Your task is to retype every entry exactly while omitting the pictures.

RECORDS FOR THIS TASK: Begin

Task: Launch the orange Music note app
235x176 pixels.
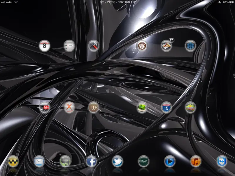Action: click(196, 161)
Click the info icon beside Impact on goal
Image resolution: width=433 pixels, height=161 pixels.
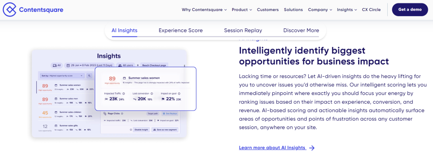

RECORDS FOR THIS TASK: End

WRITTEN RESPONSE
Task: Launch the orange Music note app
235x176 pixels.
Action: click(196, 161)
Click the info icon beside Impact on goal
Image resolution: width=433 pixels, height=161 pixels.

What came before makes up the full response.